Applications of [open] data science for agriculture | datos.gob.es
alespierno's bookmarks 2018-07-22
Summary:
In many areas, there is a false belief that the primary sector is a technologically backward sector that is not involved in digitization. Perhaps because throughout history, as economic development indicators progressed, their weight in GDP and employment rates has been decreasing in favor of other sectors.
However, the agricultural sector is once again gaining prominence, as it currently faces a set of challenges that are closely related to the future of humanity. Climate change, food security and population growth are just some of the most challenging. The European Commission itself, through the Horizon 2020 program, is allocating important research resources to the social challenge of food security, sustainable agriculture, marine and maritime research, and bioeconomy.

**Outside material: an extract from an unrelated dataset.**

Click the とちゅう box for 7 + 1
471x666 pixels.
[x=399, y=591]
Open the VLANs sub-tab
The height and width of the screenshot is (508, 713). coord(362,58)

As in other industries, digital transformation is helping to change the operating bases of the agricultural sector, giving rise to what is already known as smart agriculture or precision agriculture, which is also a very important part of the solution to the mentioned challenges.
The agricultural sector is increasingly combining technologies, such as geolocation, soil and environmental conditions monitoring, artificial intelligence, cloud computing and Internet of Things (IoT), to accurately measure the variations of numerous variables in the crop fields and thus improve the quantity and quality of agricultural products.

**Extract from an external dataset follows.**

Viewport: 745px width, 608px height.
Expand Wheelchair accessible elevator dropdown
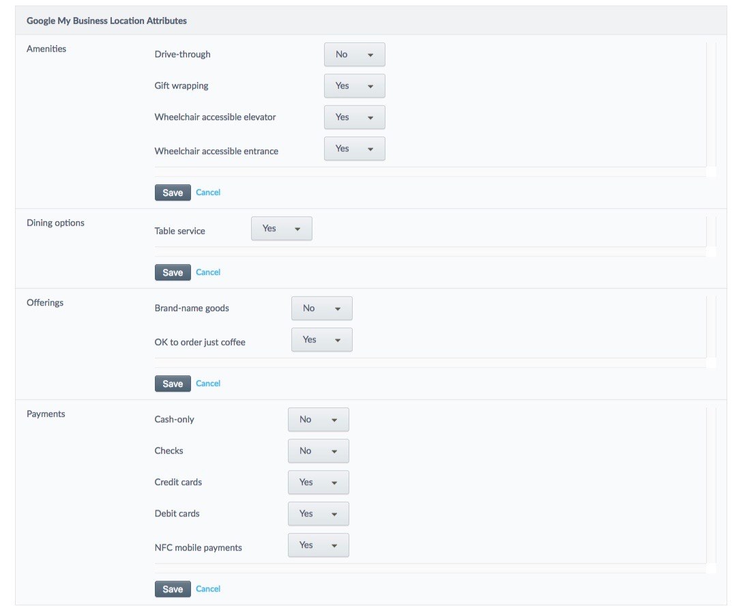pos(354,117)
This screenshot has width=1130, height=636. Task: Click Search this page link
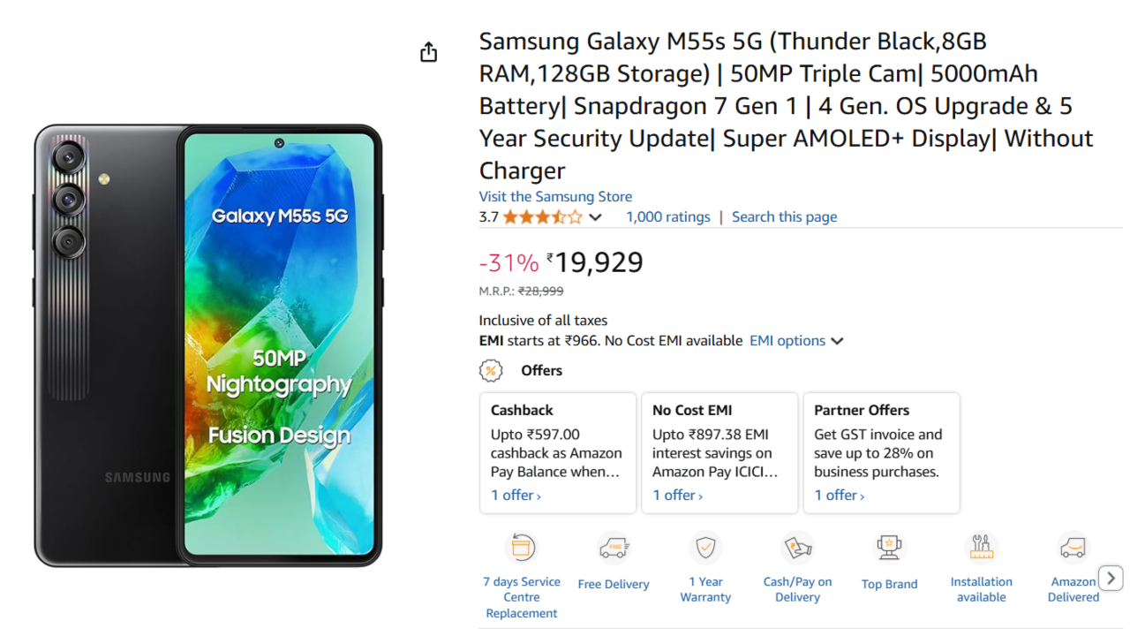[784, 217]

As in many other industries, the base of digital transformation is data: open, private or enriched with each other, with data science in a leading role. Data science helps farmers see and understand what is happening in their fields with unprecedented precision, allowing them to make much more sustainable decisions to get an efficient production.
From seeds genetics to environmental conditions -and not only weather, but also any issue that affects agricultural production- can be measured and analyzed in order to make sustainable decisions.
Since we know that small variations in the quantities of materials selectively used at specific times and places can generate huge differences in crop yields, farmers can use data science to decide the right amount of seeds that should be planted in a field or the amount of water, fertilizers or pesticides needed to maximize the seeds yield and minimize environmental damage.
To be real, these applications need to combine open data with internal data coming from the sensorization of the crop fields or aerial images from drones or satellites.
Given the importance of the topic, the Open Data Charter, through the Global Open Data for Agriculture and Nutrition (GODAN) initiative, and as part of the Agriculture Open Data Package (AgPack), has classified the key datasets that public administrations handle and whose opening would have an important impact for the agricultural sector into 14 categories, which are explained in the following figure.
In the figure we find from evident data sets, such as those that contain meteorological, hydrological or geographical data, to others that are useful for multiple sectors besides agriculture, such as imports, exports, prices or quality standards of agricultural products. And of course, data on allowed pesticides, inspections or legislative texts related to one of the most regulated sectors of our economy. GODAN has produced important informative material like this or this webinar about Agpack.